Saturday, April 11, 2009

Home from Babysitting the Taylors

Learned a lot babysitting the Taylors.

First off, I feel quite proud of how well I handled the kids. I'm amazed how just a year in Primary has really kicked me into shape. I managed to be generally friendly but firm all week, I think I balanced "fun" with "authority" in a way appropriate for a family friend slash babysitter. I feel like I picked my battles well.

A few things I learned.

First off, the schedule is freaking awesome. I have been feeling strongly, especially since conference, that Jed is ready to be on a more regular routine. I know he would flourish with everything so predictable, he's just that kind of kid. The problem is coordinating ME. I LIKE my flexibility! And the truth is, I think there's nothing wrong with enjoying it while I can, but with this new baby coming and Jed getting older and responsibilities piling, up, I need to see my life changing and change along with it. It's time to control my day to day living.

This all ties into my personal revelation during conference that I need to start making my day to day living more holy, more organized, more consecrated. The Lord doesn't really do things ad hoc, and if I want my life at home to feel peaceful and sanctified, I need to organize myself, prepare every needful thing. A big part of that is my new cool household binder (need to post on that...) I feel like I have plenty of time and capability to keep my house clean, my kid clean, cook decent food, and still get the important things done, but without careful organization it will never happen.

Also, Ie Mei has a lot less stuff than me, which is highly appealing. Why, why can't I just throw my cereal boxes and vinegar jars out? Freecycle, baby, it's got to be my new best friend.

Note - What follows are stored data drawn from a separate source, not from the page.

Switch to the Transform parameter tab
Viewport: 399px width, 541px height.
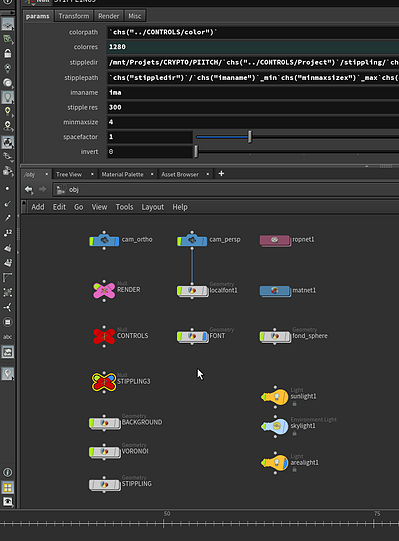[x=74, y=16]
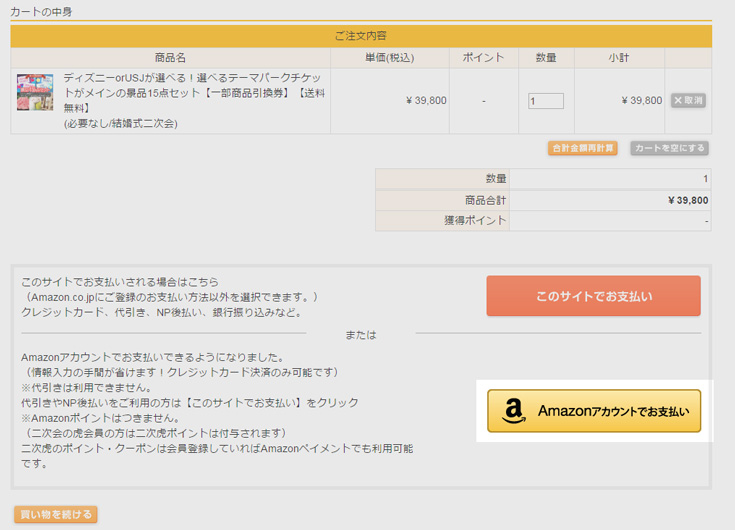Click the quantity input field
The height and width of the screenshot is (530, 735).
coord(546,101)
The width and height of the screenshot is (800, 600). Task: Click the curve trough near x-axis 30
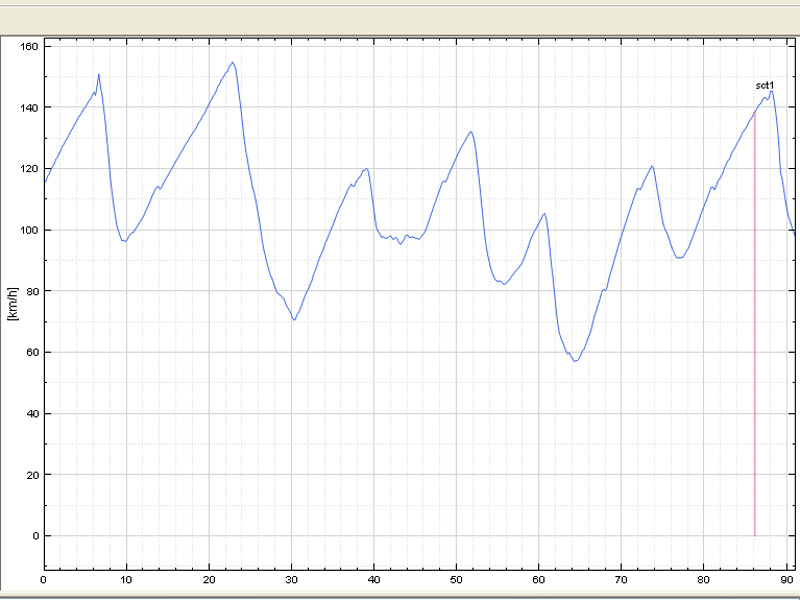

Taking time to maintain myself is important with a house full of busy, demanding kids. I hardly sat down for four days, didn't read my scriptures. Family prayer didn't happen (blast, didn't happen tonight either...) Didn't read our scriptures as a family, etc.

Which brings me to another important observation, that I REALLY prefer eating dinner at the table, sitting down as a family. This whole kids at the bar up and down and back and forth while mom serves is totally lame. No WAY. I want us to sit and eat and talk. I want to lock the toddler into his booster and make him sit with us for fifteen minutes, dang it, so we can be together. I am still surprised at how much I hated the bar. I always thought I would like that, but it's just so spread out. You can't even look into each other's faces. It's like fast food, but at home. Not cool.

I need to go to bed earlier and wake up earlier. Having two free hours, or even one, before the toddlers woke up was fantastic.

Also, need to make sure I'm scheduling in quality time with my husband.

Boredom really is the mother of useful playtime.

Worried about the future computer usage. Those boys are computer fiends.

School eats up pretty much the whole day. How do you even know your kids?

And, last but not least, I would just like to say how much I LOVE MY BOY. Other kids are great, but no kid rivals my own. He's the sweetest, happiest, most obliging two year old on earth and I am incredibly grateful to be given stewardship over him. The Lord gave me an easy one first so I could get my act together, and I've got three months to do it.

Friday, February 13, 2009

Precondition for the Home

For the intimacy of recollection to be able to be produced . . . the presence of the Other must not only be revealed in the face which breaks through its own plastic image, but must be revealed, simulatneously with this presence, in its withdrawal and in its absence. . . . And the other whose presence is discreetly an absence, with which is accomplished the primary hospitable welcome which describes the field of intimacy, is the Woman. The woman is the condition for recollection, the interiority of the Home and inhabitation.

- Emmanuel Levinas, Totality and Infinity

Thursday, February 12, 2009

Companion

The familiarity of the world does not only result from habits acquired in this world, which take from it its roughnesses and measure the adaptation of the living being to a world it enjoys and from which it nourishes itself; familiarity and intimacy are produced as a gentleness that spreads over the face of things.

This gentleness is not only a conformity of nature with the needs of the separated being, which from the first enjoys them and constitutes itself as separate, as I, in that enjoyment, but is a gentleness coming from affection for that I.

The intimacy which familiarity already presupposes is an intimacy with someone. The interiority of recollection is a solitude in a world already human. Recollection refers to a welcome.

- Emmanuel Levinas, Totality and Infinity

Wednesday, February 11, 2009

Home

The home would serve for habitation as the hammer for the driving in of a nail or the pen for writing. For it does indeed belong to the gear consisting of things necessary for the life of man. It serves to shelter him from the inclemencies of the weather, to hide him from enemies or the importunate.

And yet, within the system of finalities in which human life maintains itself, the home occupies a privileged place. . . . The privileged role of the home does not consist in being the end of human activity but in being its condition, and in this sense its commencement.